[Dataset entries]

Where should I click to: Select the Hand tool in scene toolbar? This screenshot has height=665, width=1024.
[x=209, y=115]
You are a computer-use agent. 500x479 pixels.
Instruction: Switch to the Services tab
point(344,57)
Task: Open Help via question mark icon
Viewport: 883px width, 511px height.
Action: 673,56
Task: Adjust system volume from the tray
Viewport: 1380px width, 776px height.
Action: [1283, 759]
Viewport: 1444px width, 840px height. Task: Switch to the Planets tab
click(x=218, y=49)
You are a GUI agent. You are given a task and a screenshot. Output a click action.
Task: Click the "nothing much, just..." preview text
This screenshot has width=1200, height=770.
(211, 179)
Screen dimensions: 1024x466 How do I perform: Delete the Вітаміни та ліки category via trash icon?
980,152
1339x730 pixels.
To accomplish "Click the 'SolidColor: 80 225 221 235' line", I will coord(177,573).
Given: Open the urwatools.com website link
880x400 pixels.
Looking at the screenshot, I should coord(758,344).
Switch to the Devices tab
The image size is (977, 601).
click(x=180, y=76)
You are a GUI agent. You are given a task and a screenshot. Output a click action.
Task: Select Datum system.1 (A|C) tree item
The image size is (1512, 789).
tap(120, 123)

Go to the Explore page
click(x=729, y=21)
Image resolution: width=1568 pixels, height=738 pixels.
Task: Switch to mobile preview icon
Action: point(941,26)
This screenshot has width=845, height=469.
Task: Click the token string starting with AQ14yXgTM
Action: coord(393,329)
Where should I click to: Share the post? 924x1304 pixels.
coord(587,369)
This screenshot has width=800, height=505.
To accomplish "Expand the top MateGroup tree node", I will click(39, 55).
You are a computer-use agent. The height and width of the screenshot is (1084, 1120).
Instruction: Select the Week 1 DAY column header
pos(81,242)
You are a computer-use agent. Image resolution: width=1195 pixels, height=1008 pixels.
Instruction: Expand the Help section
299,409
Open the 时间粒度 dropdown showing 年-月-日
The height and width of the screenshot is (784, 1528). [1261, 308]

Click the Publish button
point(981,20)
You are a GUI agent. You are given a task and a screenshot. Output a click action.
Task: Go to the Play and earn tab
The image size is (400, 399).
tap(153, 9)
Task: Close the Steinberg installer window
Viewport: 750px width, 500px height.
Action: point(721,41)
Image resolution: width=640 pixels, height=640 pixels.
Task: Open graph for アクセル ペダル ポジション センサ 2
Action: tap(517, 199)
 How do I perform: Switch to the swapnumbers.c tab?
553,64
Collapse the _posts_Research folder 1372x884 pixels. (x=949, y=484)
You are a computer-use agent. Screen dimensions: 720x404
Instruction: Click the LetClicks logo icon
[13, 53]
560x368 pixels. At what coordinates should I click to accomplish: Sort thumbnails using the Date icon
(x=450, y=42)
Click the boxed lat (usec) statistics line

How to complete this task
Retype only the stretch of lines above starting at the one with "Screen dimensions: 1024x466" and stopping at the one with "You are a computer-use agent. Screen", exactly as written, with both kept.

Result for this exercise
Screen dimensions: 1024x466 How do I perform: Delete the Вітаміни та ліки category via trash icon?
980,152
1339x730 pixels.
To accomplish "Click the 'SolidColor: 80 225 221 235' line", I will coord(177,573).
Given: Open the urwatools.com website link
880x400 pixels.
Looking at the screenshot, I should coord(758,344).
Switch to the Devices tab
The image size is (977, 601).
click(x=180, y=76)
You are a GUI agent. You are given a task and a screenshot. Output a click action.
Task: Select Datum system.1 (A|C) tree item
The image size is (1512, 789).
tap(120, 123)

Go to the Explore page
click(x=729, y=21)
Image resolution: width=1568 pixels, height=738 pixels.
Task: Switch to mobile preview icon
Action: point(941,26)
This screenshot has width=845, height=469.
Task: Click the token string starting with AQ14yXgTM
Action: coord(393,329)
Where should I click to: Share the post? 924x1304 pixels.
coord(587,369)
This screenshot has width=800, height=505.
To accomplish "Expand the top MateGroup tree node", I will click(39, 55).
You are a computer-use agent. The height and width of the screenshot is (1084, 1120).
Instruction: Select the Week 1 DAY column header
pos(81,242)
You are a computer-use agent. Image resolution: width=1195 pixels, height=1008 pixels.
Instruction: Expand the Help section
299,409
Open the 时间粒度 dropdown showing 年-月-日
The height and width of the screenshot is (784, 1528). [1261, 308]

Click the Publish button
point(981,20)
You are a GUI agent. You are given a task and a screenshot. Output a click action.
Task: Go to the Play and earn tab
The image size is (400, 399).
tap(153, 9)
Task: Close the Steinberg installer window
Viewport: 750px width, 500px height.
Action: point(721,41)
Image resolution: width=640 pixels, height=640 pixels.
Task: Open graph for アクセル ペダル ポジション センサ 2
Action: tap(517, 199)
 How do I perform: Switch to the swapnumbers.c tab?
553,64
Collapse the _posts_Research folder 1372x884 pixels. (x=949, y=484)
You are a computer-use agent. Screen dimensions: 720x404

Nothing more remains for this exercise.